EXERCISE REQUIREMENTS »
(A) Format the lines of the records from the one containing "Switch to Статистика Амплитуды tab" down through the one containing "[x=596, y=556]", both included, as a JSON list of strings with one string per line and blank lines omitted.
(B) Resume the article on Geoffrey Bartlett's sculpture from the point where it stops.

PASSAGE GIVEN »

** Start **

Geoffrey Bartlett's sculptures are a sort of three-dimensional diary. The worst day in those pages was the one on which his wife died. When she was killed during a safari in Kenya, Bartlett's life was thrown into deep anguish and sadness. "My studio work came to a halt," he recalls. "It became unimportant."
That was a decade ago. The title of his new show, 280205, marks that awful date. "We had been married for 16 years and my life was forever changed," he writes in the catalogue for the exhibition. Overnight he became sole carer for the couple's two young daughters (then aged 13 and 11), had to withdraw from some big projects, and his usual way of working - straight into the studio after breakfast, emerging at dinner time - became a thing of the past. There were more urgent priorities amid coping with the grief and shock of Vicki's sudden death.
One thing that helped Bartlett, though, was a commission he was doing in Docklands, the result of which was the huge sculpture Aurora (2006), opposite the National Australia Bank headquarters. All the art-making of Aurora had been completed before his wife's death - but he still had to oversee the transformation of the original into its final, large-scale form.
It was a purely technical task that required practical, supervisory attention but not much emotional or artistic energy. "I could just go out there for three or four hours and be distracted; it was a project that was perfect for me at the time.
"My work has changed [over time] but it reflects very much what has been happening in my life. The work is a bit like a diary, every sculpture you make is about a period of your life that you document in sculptural form. Some artists paint the same picture their entire lives and don't necessarily indicate anything about their lives. My work does."
After Vicki's death, it took him several years to enter fully into his art-making again. Now, in 280205, he has had the great chance to look back over 40 years of work, through 40 selected sculptures, to view the varied terrain he has crossed.
One of his main concerns these days is that artists might be losing their touch. Being hands-on, he thinks, has gone out of fashion in this digital age where software programs, 3D-rendering and sophisticated image manipulation mean it's rarer to be truly digital - getting 10 digits dirty with clay, paint and other materials.

** End **

RECORDS FOR THE TASK »
** Start **

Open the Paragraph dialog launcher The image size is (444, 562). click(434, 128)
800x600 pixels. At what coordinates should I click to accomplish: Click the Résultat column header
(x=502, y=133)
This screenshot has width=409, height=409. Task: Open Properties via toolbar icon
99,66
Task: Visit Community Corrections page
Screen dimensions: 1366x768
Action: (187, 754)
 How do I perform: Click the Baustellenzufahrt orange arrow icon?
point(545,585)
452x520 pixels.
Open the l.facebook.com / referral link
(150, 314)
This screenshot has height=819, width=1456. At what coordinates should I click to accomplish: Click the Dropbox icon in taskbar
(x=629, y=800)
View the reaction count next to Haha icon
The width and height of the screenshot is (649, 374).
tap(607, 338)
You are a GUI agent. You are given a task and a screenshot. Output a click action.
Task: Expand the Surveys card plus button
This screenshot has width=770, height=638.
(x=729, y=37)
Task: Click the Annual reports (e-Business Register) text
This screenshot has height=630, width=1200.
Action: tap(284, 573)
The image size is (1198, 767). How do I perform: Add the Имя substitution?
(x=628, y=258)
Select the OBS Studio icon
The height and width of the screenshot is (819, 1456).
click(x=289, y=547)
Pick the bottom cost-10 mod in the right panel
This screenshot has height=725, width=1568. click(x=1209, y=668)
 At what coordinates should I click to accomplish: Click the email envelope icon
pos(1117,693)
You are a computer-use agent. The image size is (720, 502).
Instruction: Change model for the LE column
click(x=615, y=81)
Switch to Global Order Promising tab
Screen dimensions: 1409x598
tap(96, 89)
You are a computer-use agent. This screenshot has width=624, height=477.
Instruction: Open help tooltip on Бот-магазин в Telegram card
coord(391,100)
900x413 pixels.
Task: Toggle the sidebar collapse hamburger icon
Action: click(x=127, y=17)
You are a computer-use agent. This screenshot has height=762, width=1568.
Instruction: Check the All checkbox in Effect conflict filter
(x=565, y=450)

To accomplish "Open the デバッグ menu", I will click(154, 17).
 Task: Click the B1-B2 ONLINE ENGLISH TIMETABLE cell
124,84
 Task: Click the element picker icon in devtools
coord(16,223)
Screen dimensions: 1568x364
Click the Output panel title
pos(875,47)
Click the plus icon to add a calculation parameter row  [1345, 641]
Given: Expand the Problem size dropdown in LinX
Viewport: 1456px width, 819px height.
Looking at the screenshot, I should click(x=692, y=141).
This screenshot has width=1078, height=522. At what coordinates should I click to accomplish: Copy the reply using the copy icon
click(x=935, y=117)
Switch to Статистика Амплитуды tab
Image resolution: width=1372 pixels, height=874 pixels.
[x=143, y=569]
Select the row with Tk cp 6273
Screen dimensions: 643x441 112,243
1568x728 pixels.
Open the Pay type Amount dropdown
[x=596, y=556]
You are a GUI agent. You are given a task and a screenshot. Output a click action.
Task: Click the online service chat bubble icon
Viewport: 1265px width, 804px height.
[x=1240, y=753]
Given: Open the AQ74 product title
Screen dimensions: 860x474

** End **

TASK-BY-TASK ANSWERS »
(A)
[
  "Switch to Статистика Амплитуды tab",
  "Image resolution: width=1372 pixels, height=874 pixels.",
  "[x=143, y=569]",
  "Select the row with Tk cp 6273",
  "Screen dimensions: 643x441 112,243",
  "1568x728 pixels.",
  "Open the Pay type Amount dropdown",
  "[x=596, y=556]"
]

(B)
Bartlett savours those periods of rumination that occur during the slow making of his sculptures, where the artist's handwork is evident. Being with the work, eking out and adding various elements, takes time: and during that time, things evolve.
"I do that deliberately - where you start off something, encounter problems and then work your way through it," he says. "You need to lose yourself and have time to reflect. And then you have the struggle to re-find it. If you eliminate all that process and simply have an idea and then you do a [computer-generated] rendering of it, there is no process in the middle for you to go through this development."
Bartlett is a committed sculptor and it is no surprise his materials are metal and wood. Having had more than 30 solo shows, many big public commissions and a huge retrospective at the National Gallery of Victoria in 2007, he has long been praised for his distinct artistic language and technical skills. His works are abstract, rich with unique forms, and are dotted about Melbourne in such a way that they are familiar furniture: we might know them but not necessarily have consciously thought about them, wondered who made them or what meanings they might have.
Bartlett laughs at that concept - the question artists like him are so frequently asked about their work: "So what does it mean?" The usual answer, he says, is "I don't know, I just make the work. I don't need to justify what I do."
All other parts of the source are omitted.